Indexing

Indexing the ingested data so we can search it.

Before you can visualise your data with dashboards you have to index the data.

Create the index

We can create an index by adding an index entity to the explorer tree. You do this in the same way you create any of the items.

  1. Right click on the Stroom 101 folder and select:

    New
    Lucene Index
  2. Call the index Stroom 101. Click OK.

This will open the new Stroom 101 index as a new tab, Stroom 101 .

Assign a volume group

In the settings tab we need to specify the Volume where we will store our index shards.

  1. Click the Settings sub-tab.
  2. In the Volume Group dropdown select Default Volume Group.
  3. Click the button.

Adding fields

Now you need to add fields to this index.

The fields in the index may map 1:1 with the fields in the source data but you may want to index only a sub-set of the fields, e.g. if you would only ever want to filter the data on certain fields. Fields can also be created that are an abstraction of multiple fields in the data, e.g. adding all text in the record into one field to allow filtering on some text appearing anywhere in the record/event.

Click the Fields sub-tab.

We need to create fields in our index to match the fields in our source data so that we can query against them.

Click on the button to add a new index field.

images/quick-start-guide/index/006_index_field.png

Creating an index field

Now create the fields using these values.

Name Type Store Index Positions Analyser Case Sensitive
StreamId Id Yes Yes No Keyword false
EventId Id Yes Yes No Keyword false
Id Id Yes Yes No Keyword false
Guid Text Yes Yes No Keyword false
FromIp Text Yes Yes No Keyword false
ToIp Text Yes Yes No Keyword false
Application Text Yes Yes Yes Alpha numeric false

You should now have:

images/quick-start-guide/index/007_index_field_list.png

Index field list

When you’ve done that, save the new index by clicking the button.

Create empty index XSLT

In order for Stroom to index the data, an XSLT is required to convert the event XML into an Index record. This can be a simple 1:1 mapping from event field to index field or something more complex, e.g. combining multiple event fields into one index field.

### Data lines
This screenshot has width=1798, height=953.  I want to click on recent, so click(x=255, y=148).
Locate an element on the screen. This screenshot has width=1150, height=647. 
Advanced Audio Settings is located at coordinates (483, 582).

### To do
Answer these questions from the indexing guide:
1. What name is given to the new index?
2. Which option is chosen in the Volume Group dropdown?
3. Which analyser is set for the Application field?
The listing has no connection to the indexing guide.

### Full response
1. Stroom 101
2. Default Volume Group
3. Alpha numeric